ABSTRACT
Data from a clinical trial will be collected and stored in some kind of computer system. The initial data capture method may be paper, a computer entry screen at the investigator’s site, a laboratory instrument, central lab system, or perhaps a hand-held computer used to collect diary information from the patient. Regardless of the way the data is captured initially, it must eventually be collected and stored in a computer system or systems that will allow complex data cleaning, reviewing, and reporting. The storage and maintenance of data is achieved by getting it into one or more databases. (A database is simply a structured set of data. This may be an Excel spreadsheet, a Microsoft Access application, an indexed proprietary data format, a collection of SAS tables, or a set of tables built in one of the traditional relational applications such as Oracle®.)
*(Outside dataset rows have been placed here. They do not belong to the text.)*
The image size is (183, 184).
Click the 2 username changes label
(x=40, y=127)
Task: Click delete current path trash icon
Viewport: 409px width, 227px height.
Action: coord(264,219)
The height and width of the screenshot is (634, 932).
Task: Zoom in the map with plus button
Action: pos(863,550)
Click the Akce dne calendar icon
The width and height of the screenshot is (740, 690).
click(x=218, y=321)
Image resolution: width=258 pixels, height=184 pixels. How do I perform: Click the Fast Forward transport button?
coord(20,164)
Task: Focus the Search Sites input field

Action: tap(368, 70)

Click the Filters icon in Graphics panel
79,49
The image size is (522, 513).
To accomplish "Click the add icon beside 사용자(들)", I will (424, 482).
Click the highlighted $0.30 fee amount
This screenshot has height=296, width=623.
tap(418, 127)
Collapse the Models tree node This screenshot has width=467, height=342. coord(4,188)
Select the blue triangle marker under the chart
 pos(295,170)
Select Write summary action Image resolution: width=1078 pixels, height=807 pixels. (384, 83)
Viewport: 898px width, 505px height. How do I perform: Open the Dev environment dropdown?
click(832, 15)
For any software that a company uses to store and manage clinical data, the data manager will design structures, a database, for each clinical trial after the protocol has been defined and the capture methods (such as case report form [CRF] booklets or electronic data capture [EDC] entry screens) have been drafted. A discussion of the design of the main capture methods can be found in Chapter 2. This chapter focuses on the design considerations that go into translating a CRF or protocol into a database for storage, cleaning, and later analysis of the data. The chapter that follows this one, Chapter 4, discusses the steps involved in putting design decisions into action: setup, building, and release of a study.